Sara kembali mengangguk. “Tentang Mandy… Dia diculik oleh seseorang, atau mungkin sekelompok orang, aku tidak dapat mengetahuinya. Namun yang aku ingat, orang itu menggunakan pakaian serba hitam, namun kacamata dan jam nya biru tua dan coklat tua,” ucap Sara menjelaskan.

“ah, begitu rupanya…” jawab Rome, lalu ia berpikir. “Tapi kalau hanya keterangan seperti itu…Terlalu sulit untuk menemukan pelakunya. Kau sendiri tahu kan? Tidak hanya 1 atau 2 orang yang memiliki kaca mata dan jam tangan seperti itu. Peluang untuk mendapatkannya sangat kecil denga keterangan seminim itu,” jelas Rome.

“Ya, aku tahu… tapi kedatanganku ke sini bukan hanya untuk menceritakan tentang Mandy, aku ingin menanyakan tentang Dean dan Sam,” ucap Sara to the point.

“Ah, mereka… Apa yang ingin kau tanyakan?” tanya Rome.

“Pertama, tentang Dean… Apakah suamiku ini memiliki musuh atau orang yang tidak menyukainya? Karena Dean merupakan manager di perusahaannya, pasti tak jarang kan kalau mengalami hal seperti itu…” tanya Sara.

“Hm, ya… Hal itu adalah hal yang wajar. Namun, mengenai musuh atau persaingan dalam bisnis Dean, aku kurang mengetahuinya. Karena kalau masalah bisnisnya, aku tidak berani ikut campur kecuali Dean sendiri yang meminta bantuanku,” jelas Rome.

“Hah…” Sara menghela nafas. “Bagaimana dengan Sam? Apakah dia bekerja tadi?” tanya Sara.

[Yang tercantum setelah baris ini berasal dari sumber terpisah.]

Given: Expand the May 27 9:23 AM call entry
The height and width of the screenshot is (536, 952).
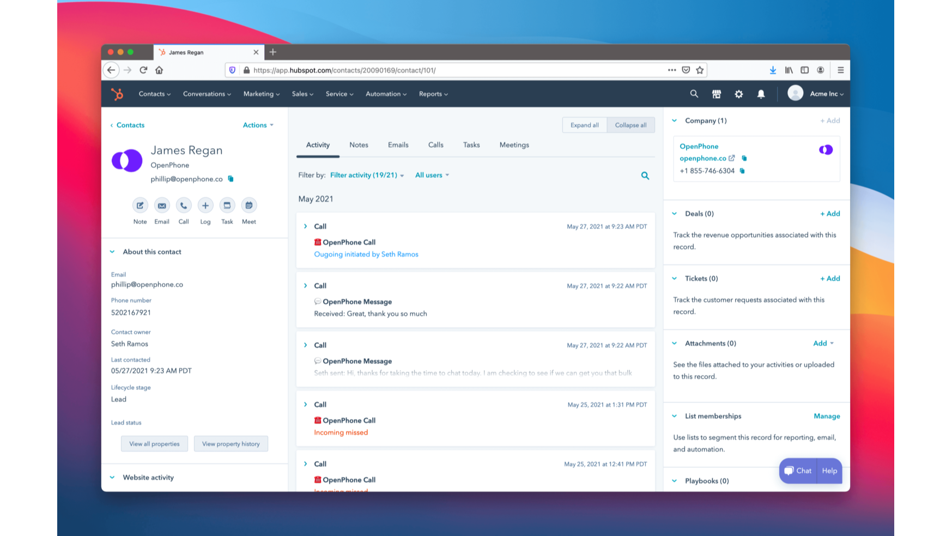Looking at the screenshot, I should (x=306, y=226).
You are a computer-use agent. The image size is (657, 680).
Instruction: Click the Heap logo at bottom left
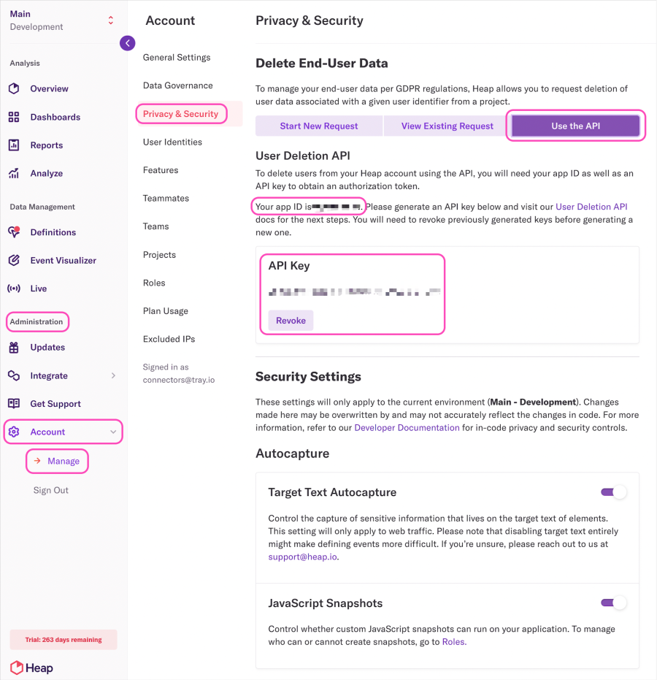[31, 668]
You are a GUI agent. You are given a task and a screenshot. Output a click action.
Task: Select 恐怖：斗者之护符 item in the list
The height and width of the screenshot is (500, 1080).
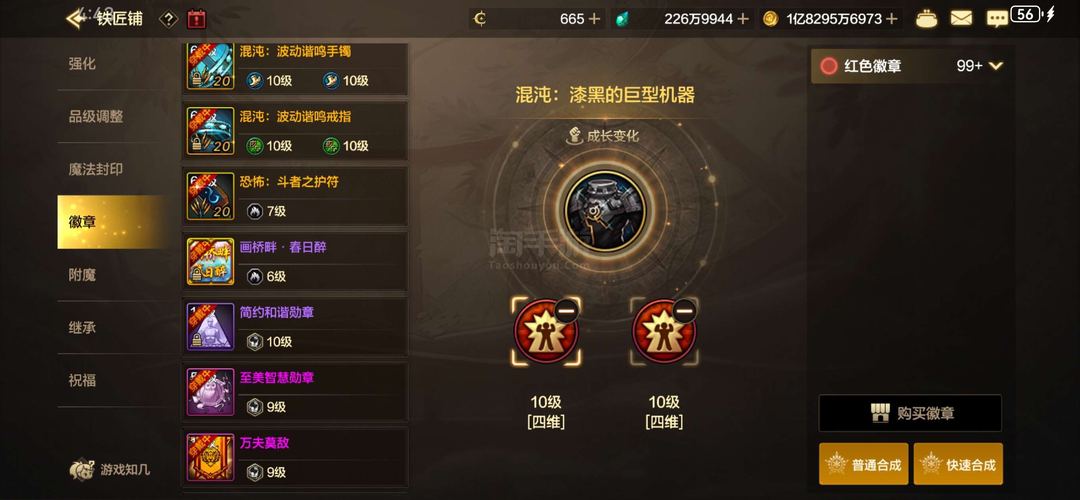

“Kau memang jago dalam menghela nafas, benar apa yang Dean bilang haha,” ucap Rome. “Sam... Dia tidak terlihat tadi. Terakhir aku bertemu dengannya minggu lalu. Tepatnya 2 minggu setelah pemakaman Dean,” jawab Rome sambil mengingat – ingat.

“Ah…Apakah dia sakit? Atau terjadi sesuatu dengannya…” ucap Sara cemas.

“Entahlah, ketika aku bertemu dengannya di kantor, dia pulag terburu – buru,” ucap Rome. “Ah! Aku juga pernah bertemu dengannya di supermarket. Tiga hari yang lalu. Ketika itu dia sedang membeli…susu kaleng,” ucap Rome yang sempat membuat Sara kaget dengan suara beratnya itu.

“Susu kaleng?” tanya Sara. Ia sedikit bingung, karena kalau dari yang ia ketahui, Sam tidak menyukai susu kecuali susu kedelai. “Susu kaleng dengan rasa kedelai maksudmu?”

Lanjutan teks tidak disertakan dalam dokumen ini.